───── Text ─────
SUMMARY OF THE INVENTION
[0016] To achieve the above objectives, the present invention
features a card reader provided with a signal processing means
having a function that record or reproduce information with respect
to magnetic cards, contact type IC cards and contact-less type IC
cards, wherein the signal processing means and a host device are
electrically connected to each other via a single physical
interface.
[0017] More specifically, the present invention provides the
following features.
[0018] (1) A card reader equipped with a signal processing means
which has a function of recording or reproducing information by
bringing a magnetic head or IC contacts into contact with a card
and a function of recording or reproducing information through
electromagnetic induction without contacting a card, wherein the
signal processing means is electrically connected to a host device
through a single physical interface.
[0019] According to the present invention, a signal processing
means is provided, which has a function of recording or reproducing
information by bringing a magnetic head or IC contacts into contact
with a card and a function of recording or reproducing information
through electromagnetic induction without contacting a card, and
the signal processing means and a host device are electrically
connected to each other via a single physical interface. Thus, the
two above-mentioned functions of the signal processing means of a
card reader can be integrated as a single function. Further, in
order to control multiple devices, the host device does not need to
send a command separately through a host interface corresponding to
each device, but can send a command through a single physical
interface.
[0020] Consequently, after receiving a command through a singe
interface, when the signal processing means determines that a
contact-less type IC card is activated, it can automatically (not
through the host device) perform an exclusion process to prohibit
the processing of a magnetic card or a contact type IC card.
Therefore, the function of processing a magnetic card or contact
type IC card is prevented from even entering a temporary
out-of-order status, which is normally caused when the data is sent
via the host device which is poor at the control requiring a high
speed response.
[0021] Further, various data including authentication data is sent
back and forth within the signal processing means, not through the
host device which is poor at the control requiring a high speed
response and with which a human hand may interfere. Therefore, this
contributes to a higher processing speed and to the improvement of
security.
[0022] The "interface" interposed between the host device and the
signal processing means can be of any type as long as it is single.
It includes all interfaces such as RS232C, USB, serial I/O,
parallel I/O, and interface LSI which can be physically connected
to the host device based on a predetermined standard.
───── Source data ─────
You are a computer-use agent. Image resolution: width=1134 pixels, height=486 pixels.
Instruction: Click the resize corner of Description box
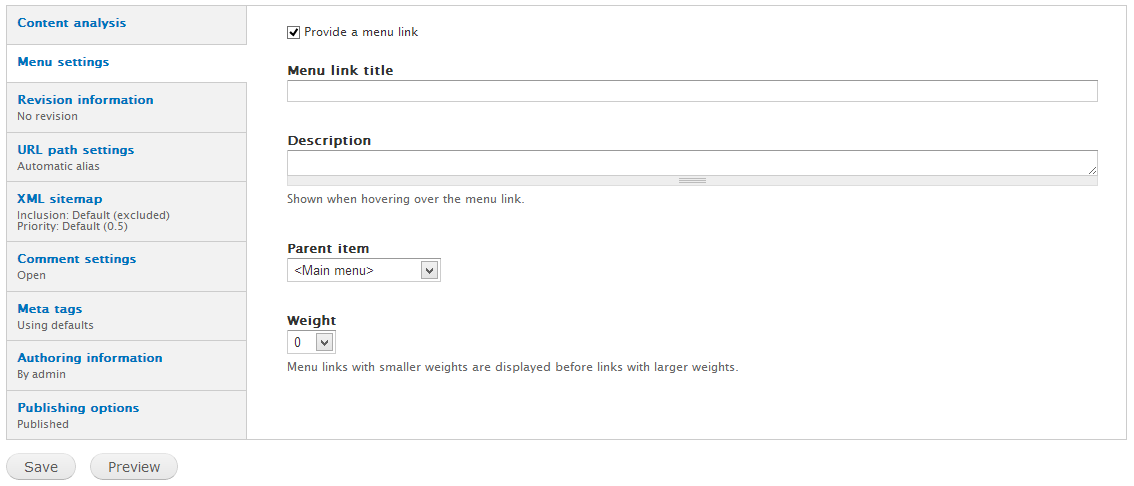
─────
▸ **Exercise set**:
A – Answer these questions about the card reader text, one line each:
(i) With respect to which three kinds of cards does the signal processing means record or reproduce information?
(ii) What does the signal processing means automatically do when it determines that a contact-less type IC card is activated?
(iii) Which interfaces are listed as examples of the single interface between the host device and the signal processing means?
B – Continue the card reader text from the point where it stops.

▸ **Outputs in order**:
A –
(i) Magnetic cards, contact type IC cards and contact-less type IC cards.
(ii) It performs an exclusion process to prohibit the processing of a magnetic card or a contact type IC card.
(iii) RS232C, USB, serial I/O, parallel I/O, and interface LSI.

B –
[0023] Note that a "card" having "a function of recording or
reproducing information through electromagnetic induction without
contacting a card" includes not only a general rectangle shaped
card (a cash card, for example) but also ones built into media such
as cellular phones, equipped with a contact-less IC chip. In other
words, the card reader of the present invention also has a function
for recording or reproducing information with respect to a
contact-less IC chip built into a cellular phone through
electromagnetic induction without contacting the card but.
[0024] (2) The card reader as set forth in (1) wherein the signal
processing means is equipped with a magnetic card processing
portion for recording or reproducing information by bringing the
magnetic head into contact with a magnetic strip on a magnetic
card, a contact type IC card processing portion for recording or
reproducing information by bringing IC contacts into contact with
IC terminals arranged on a contact type IC card, and a contact-less
type IC card processing portion for recording or reproducing
information through electromagnetic induction between a coil built
into a contact-less type IC card and a contact-less type
communication antenna; with a single command sent from the host
device, the signal processing means recognizes the card processing
status in the magnetic card processing portion, the contact type IC
card processing portion and said contact-less type IC card
processing portion.
[0025] According to the present invention, the above-mentioned
signal processing means is equipped with a magnetic card processing
portion for recording or reproducing information by bringing the
magnetic head into contact with a magnetic strip on a magnetic
card, a contact type IC card processing portion for recording or
reproducing information by bringing IC contacts into contact with
IC terminals arranged on a contact type IC card, and a contact-less
type IC card processing portion for recording or reproducing
information through electromagnetic induction between a coil built
into a contact-less type IC card and a contact-less type
communication antenna; the card processing status of each portion
is recognized by the signal processing means, based on a single
command that has been sent from the host device. Therefore, the
card processing status of each portion can be determined quickly
without going through the host device that is not good at the
control requiring a high speed response. Consequently the process
of recording or reproducing information with respect to a
contact-less type IC card that is in an unstable communication
environment can be started immediately.
[0026] 3) The card reader as set forth in (2), wherein the signal
processing means further includes a control portion that
communicates information respectively with the magnetic card
processing portion, the contact type IC card processing portion,
and the contact-less type IC card processing portion; according to
the card processing status, when either the magnetic card
processing portion and the contact-type IC card processing portion
or the contact-less type IC card processing portion performs the
card processing, the control portion sends to the other card
processing portion a control signal that prohibits card
processing.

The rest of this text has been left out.